------ Listed records

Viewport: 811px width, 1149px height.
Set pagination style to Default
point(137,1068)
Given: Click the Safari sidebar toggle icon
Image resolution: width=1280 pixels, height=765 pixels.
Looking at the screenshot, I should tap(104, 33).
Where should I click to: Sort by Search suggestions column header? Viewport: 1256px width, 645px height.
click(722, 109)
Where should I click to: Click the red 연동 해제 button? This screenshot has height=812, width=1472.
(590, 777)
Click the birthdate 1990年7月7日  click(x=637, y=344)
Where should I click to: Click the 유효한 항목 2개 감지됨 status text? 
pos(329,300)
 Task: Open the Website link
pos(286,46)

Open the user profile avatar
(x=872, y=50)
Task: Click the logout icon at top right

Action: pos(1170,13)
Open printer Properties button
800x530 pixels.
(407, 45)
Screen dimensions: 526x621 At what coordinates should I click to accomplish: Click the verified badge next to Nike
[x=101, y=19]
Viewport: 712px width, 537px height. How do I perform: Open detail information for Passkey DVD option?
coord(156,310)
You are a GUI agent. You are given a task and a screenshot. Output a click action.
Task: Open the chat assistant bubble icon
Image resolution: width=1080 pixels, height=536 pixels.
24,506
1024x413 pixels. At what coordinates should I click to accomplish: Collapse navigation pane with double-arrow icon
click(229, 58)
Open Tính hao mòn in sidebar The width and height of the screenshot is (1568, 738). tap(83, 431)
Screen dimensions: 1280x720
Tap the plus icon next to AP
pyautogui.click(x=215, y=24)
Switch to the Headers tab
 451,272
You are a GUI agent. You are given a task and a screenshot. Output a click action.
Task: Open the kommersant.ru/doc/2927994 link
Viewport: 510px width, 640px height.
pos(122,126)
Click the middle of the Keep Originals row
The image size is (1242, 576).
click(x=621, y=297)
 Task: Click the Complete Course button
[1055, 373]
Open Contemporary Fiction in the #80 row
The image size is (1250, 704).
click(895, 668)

------------

## [Directions]
Each entry above, in full, should be output exactly as it reads.

## [Solution for this exercise]
Viewport: 811px width, 1149px height.
Set pagination style to Default
point(137,1068)
Given: Click the Safari sidebar toggle icon
Image resolution: width=1280 pixels, height=765 pixels.
Looking at the screenshot, I should tap(104, 33).
Where should I click to: Sort by Search suggestions column header? Viewport: 1256px width, 645px height.
click(722, 109)
Where should I click to: Click the red 연동 해제 button? This screenshot has height=812, width=1472.
(590, 777)
Click the birthdate 1990年7月7日  click(x=637, y=344)
Where should I click to: Click the 유효한 항목 2개 감지됨 status text? 
pos(329,300)
 Task: Open the Website link
pos(286,46)

Open the user profile avatar
(x=872, y=50)
Task: Click the logout icon at top right

Action: pos(1170,13)
Open printer Properties button
800x530 pixels.
(407, 45)
Screen dimensions: 526x621 At what coordinates should I click to accomplish: Click the verified badge next to Nike
[x=101, y=19]
Viewport: 712px width, 537px height. How do I perform: Open detail information for Passkey DVD option?
coord(156,310)
You are a GUI agent. You are given a task and a screenshot. Output a click action.
Task: Open the chat assistant bubble icon
Image resolution: width=1080 pixels, height=536 pixels.
24,506
1024x413 pixels. At what coordinates should I click to accomplish: Collapse navigation pane with double-arrow icon
click(229, 58)
Open Tính hao mòn in sidebar The width and height of the screenshot is (1568, 738). tap(83, 431)
Screen dimensions: 1280x720
Tap the plus icon next to AP
pyautogui.click(x=215, y=24)
Switch to the Headers tab
 451,272
You are a GUI agent. You are given a task and a screenshot. Output a click action.
Task: Open the kommersant.ru/doc/2927994 link
Viewport: 510px width, 640px height.
pos(122,126)
Click the middle of the Keep Originals row
The image size is (1242, 576).
click(x=621, y=297)
 Task: Click the Complete Course button
[1055, 373]
Open Contemporary Fiction in the #80 row
The image size is (1250, 704).
click(895, 668)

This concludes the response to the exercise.